Immersi in una struttura di sistemi complessa e infinita, fatta individui liberi di muoversi nel loro pensare, sentire e agire nelle relazioni con gli altri, veniamo generati come sistemi biologicamente e psicologicamente investiti dalla richiesta di rimanere in vita.
L’individuo, gettato nel mondo attraverso le relazioni primarie, secondarie, terziarie e cosi via a seconda del grado di prossimità della relazione, si struttura per tentativi ed errori in sistemi di strategie per la sopravvivenza, un sistema per ogni relazione che sperimenta. Un sistema di strategie per la sopravvivenza si crea in risposta alla sincronicità di tutti i sistemi cui l’individuo è stato, è e in parte sarà in relazione.
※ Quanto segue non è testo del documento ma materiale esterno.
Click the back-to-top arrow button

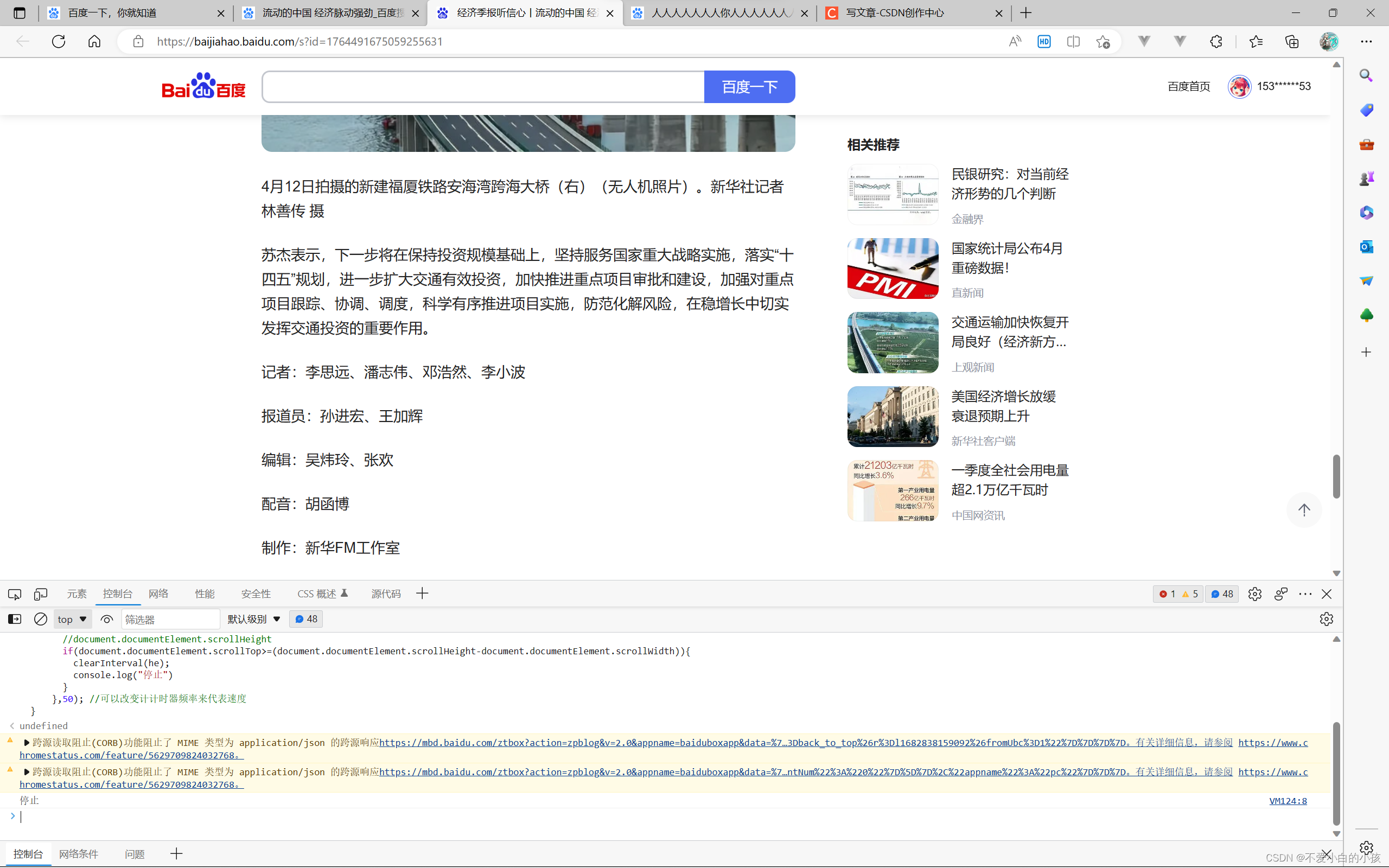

Quest’ottica richiede al pensiero di stare in una condizione di incertezza e a volte perfino di vuoto di definizione rispetto all’identità e alla relazione: per elaborare strategie sempre più adattive di sopravvivenza nella relazione con l’altro è imprenscindile il vissuto della morte del sé, pur anche solo fantasticato. L’evoluzione dei sistemi permette di incorporare desideri e paure che costituiscono l’immaginario individuale e collettivo non solo estendendo ma creando, spesso, nuove corporeità.
Questo sguardo terzo rappresenta la possibilità di cogliere la rottura del quotidiano da una distanza di sicurezza. L’immagine di una creatura di una bruttezza ripugnate, terribile, orrenda che provoca un sussulto profondo nel cuore, non si limita a percorrere regioni inesplorate ma affronta l’inconosciuto per eccellenza, il principio della vita.
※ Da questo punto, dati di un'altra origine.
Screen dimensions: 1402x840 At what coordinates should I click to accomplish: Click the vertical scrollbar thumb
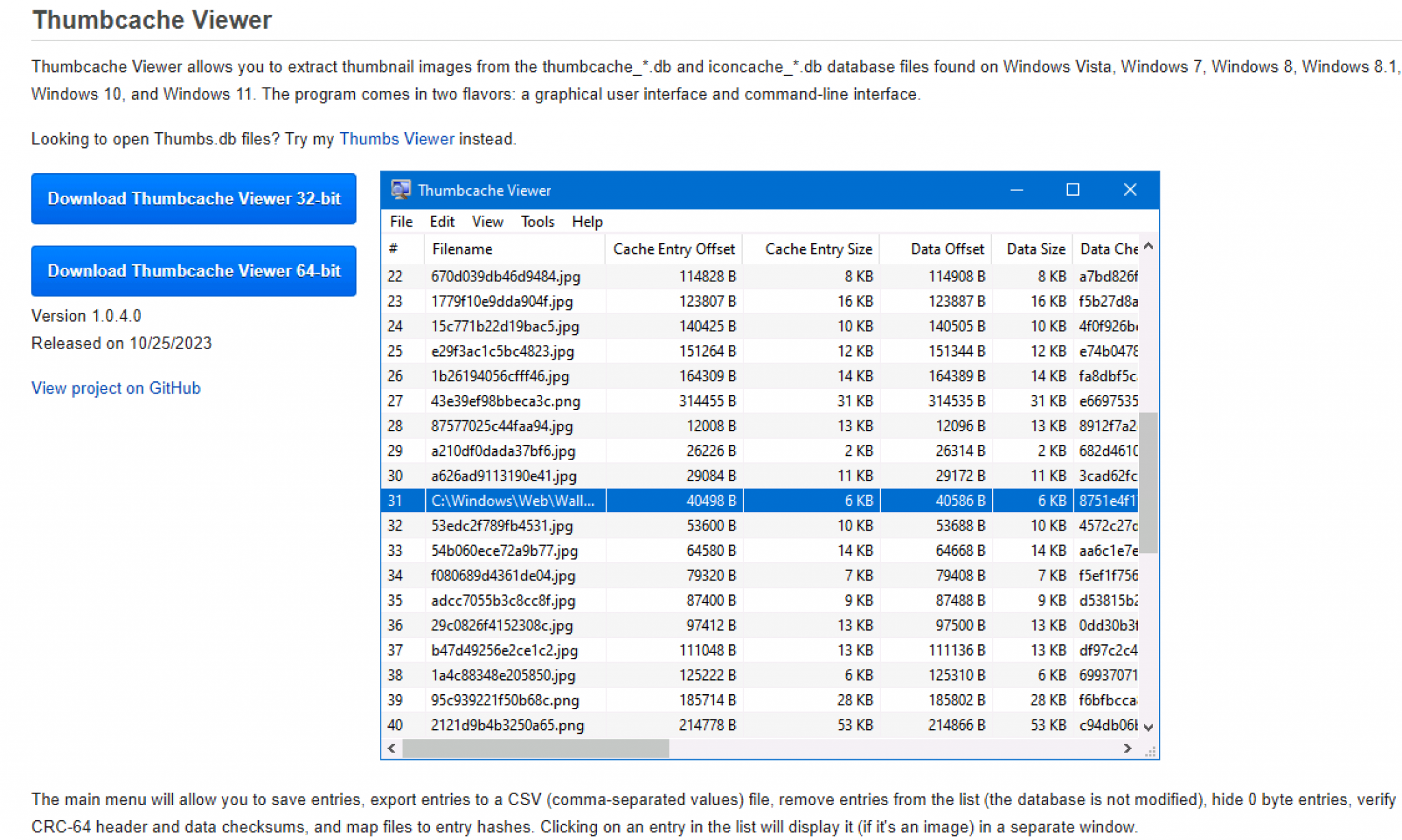click(1149, 482)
“un orrore e un disgusto soffocanti mi opprimevano il cuore” osservando “il miserabile mostro che avevo creato”, “con quegli occhi acquosi, quasi dello stesso colore delle orbite bianche e spente che li contenevano, e con quella pelle avvizzita, e quelle labbra nere e tirate” (Shelley, 1818: 70, 69).
Un corpo assemblato con pezzi di cadaveri, dalle personalità fra le più terribili, attraverso un commercio con il-già-morto, con membra destinate alla putrescenza, con tutto ciò che si era relegato fuori da sé, nei cimiteri lontani dal centro delle proprie attività.
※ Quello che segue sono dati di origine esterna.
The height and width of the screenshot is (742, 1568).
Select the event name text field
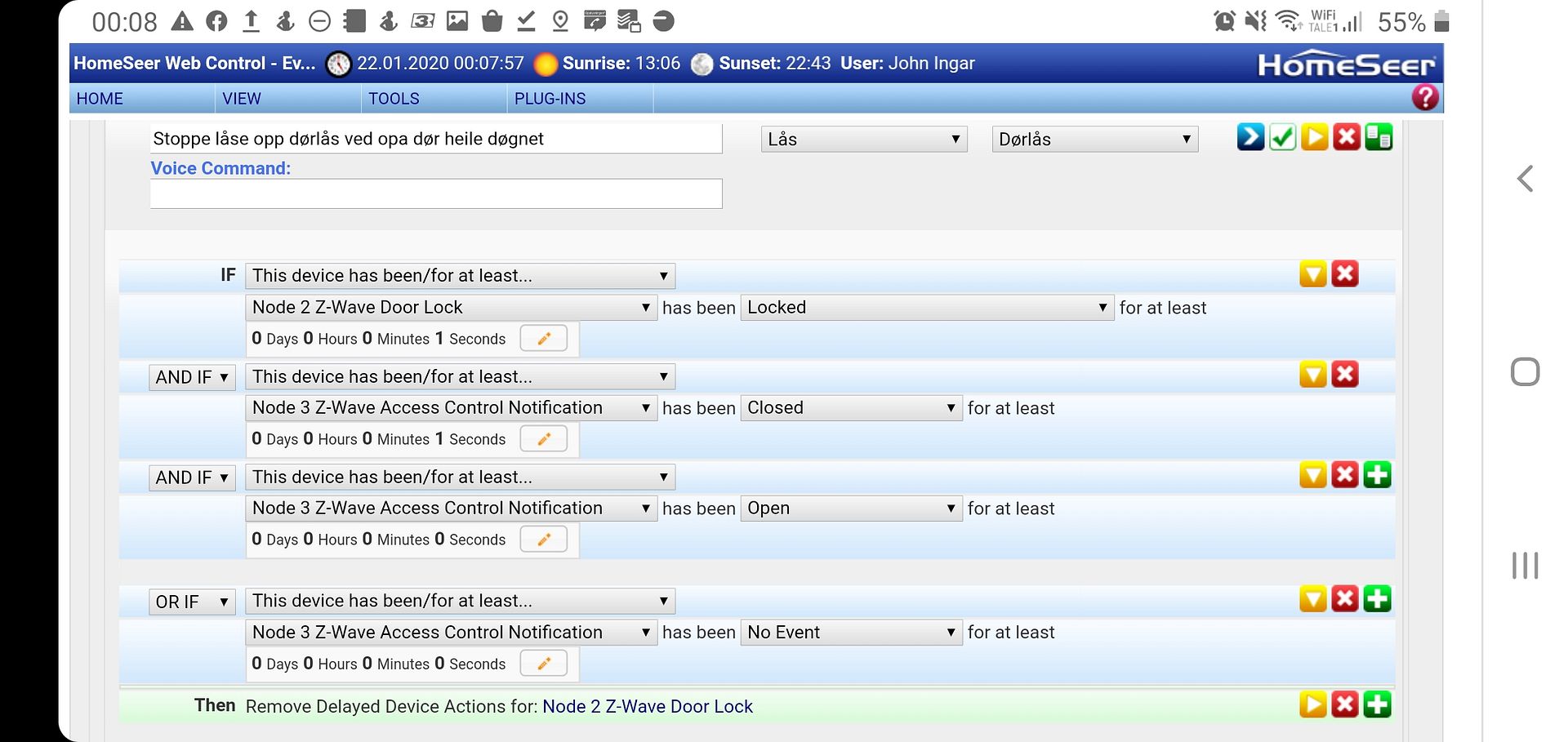435,139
Il dolore dato da questa nuova corporeità è orfano, non ha l’aiuto di un pensiero che riesca a collegare i vari elementi che i sensi e l’ interiorità del presente percepiscono, ne ha la possibilità, dunque, di comunicarlo.
La corporeità condensata attraverso il mostro di Frankeistein incoraggia il cervello a considerare bisogni e desideri più ampi, predisponendo l’individuo ad affrontare profondi mutamenti personali e sociali per poter rispondere alla nuova nascita interiore.
Un evento che produrrà nuovi significati, nuovi linguaggi, nuovi modi di stare in relazione ma soprattutto che si guadagnerà il riconoscimento e la comprensione di un’ umanità che può e deve essere trovata anche là, dove il ripugnante che emerge come ombra delle nostre creazioni, fa la sua comparsa.